■ **Problem description**
Every entry that follows needs to be repeated exactly.
══ Records supplied
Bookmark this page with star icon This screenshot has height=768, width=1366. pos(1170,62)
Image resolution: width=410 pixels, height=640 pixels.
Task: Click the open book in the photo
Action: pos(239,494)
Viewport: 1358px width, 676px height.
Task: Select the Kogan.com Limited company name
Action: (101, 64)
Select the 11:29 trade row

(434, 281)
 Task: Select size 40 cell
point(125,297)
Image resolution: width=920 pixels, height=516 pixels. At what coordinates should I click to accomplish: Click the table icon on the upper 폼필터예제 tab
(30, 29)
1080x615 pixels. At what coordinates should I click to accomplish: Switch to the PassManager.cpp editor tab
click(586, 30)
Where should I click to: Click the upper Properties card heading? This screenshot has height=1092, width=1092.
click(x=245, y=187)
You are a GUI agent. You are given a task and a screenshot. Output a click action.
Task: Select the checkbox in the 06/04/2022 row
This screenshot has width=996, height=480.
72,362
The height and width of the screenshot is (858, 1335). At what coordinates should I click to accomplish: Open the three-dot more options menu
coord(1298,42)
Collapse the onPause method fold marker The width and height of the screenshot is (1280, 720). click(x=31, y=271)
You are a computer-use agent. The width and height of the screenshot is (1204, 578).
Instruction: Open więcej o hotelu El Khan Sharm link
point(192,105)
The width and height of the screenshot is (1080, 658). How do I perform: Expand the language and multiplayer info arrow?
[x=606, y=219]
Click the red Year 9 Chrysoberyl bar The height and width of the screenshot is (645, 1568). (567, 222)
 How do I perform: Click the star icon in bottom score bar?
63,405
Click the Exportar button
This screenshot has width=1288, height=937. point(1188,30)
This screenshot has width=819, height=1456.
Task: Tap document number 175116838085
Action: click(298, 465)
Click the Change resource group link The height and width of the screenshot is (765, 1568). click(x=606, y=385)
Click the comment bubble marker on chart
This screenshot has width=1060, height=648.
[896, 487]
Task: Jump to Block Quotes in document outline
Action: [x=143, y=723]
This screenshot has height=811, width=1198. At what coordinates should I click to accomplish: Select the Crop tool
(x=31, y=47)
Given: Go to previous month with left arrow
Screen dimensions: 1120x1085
════
■ **Response for this exercise**
Bookmark this page with star icon This screenshot has height=768, width=1366. pos(1170,62)
Image resolution: width=410 pixels, height=640 pixels.
Task: Click the open book in the photo
Action: pos(239,494)
Viewport: 1358px width, 676px height.
Task: Select the Kogan.com Limited company name
Action: (101, 64)
Select the 11:29 trade row

(434, 281)
 Task: Select size 40 cell
point(125,297)
Image resolution: width=920 pixels, height=516 pixels. At what coordinates should I click to accomplish: Click the table icon on the upper 폼필터예제 tab
(30, 29)
1080x615 pixels. At what coordinates should I click to accomplish: Switch to the PassManager.cpp editor tab
click(586, 30)
Where should I click to: Click the upper Properties card heading? This screenshot has height=1092, width=1092.
click(x=245, y=187)
You are a GUI agent. You are given a task and a screenshot. Output a click action.
Task: Select the checkbox in the 06/04/2022 row
This screenshot has width=996, height=480.
72,362
The height and width of the screenshot is (858, 1335). At what coordinates should I click to accomplish: Open the three-dot more options menu
coord(1298,42)
Collapse the onPause method fold marker The width and height of the screenshot is (1280, 720). click(x=31, y=271)
You are a computer-use agent. The width and height of the screenshot is (1204, 578).
Instruction: Open więcej o hotelu El Khan Sharm link
point(192,105)
The width and height of the screenshot is (1080, 658). How do I perform: Expand the language and multiplayer info arrow?
[x=606, y=219]
Click the red Year 9 Chrysoberyl bar The height and width of the screenshot is (645, 1568). (567, 222)
 How do I perform: Click the star icon in bottom score bar?
63,405
Click the Exportar button
This screenshot has width=1288, height=937. point(1188,30)
This screenshot has width=819, height=1456.
Task: Tap document number 175116838085
Action: click(298, 465)
Click the Change resource group link The height and width of the screenshot is (765, 1568). click(x=606, y=385)
Click the comment bubble marker on chart
This screenshot has width=1060, height=648.
[896, 487]
Task: Jump to Block Quotes in document outline
Action: [x=143, y=723]
This screenshot has height=811, width=1198. At what coordinates should I click to accomplish: Select the Crop tool
(x=31, y=47)
Given: Go to previous month with left arrow
Screen dimensions: 1120x1085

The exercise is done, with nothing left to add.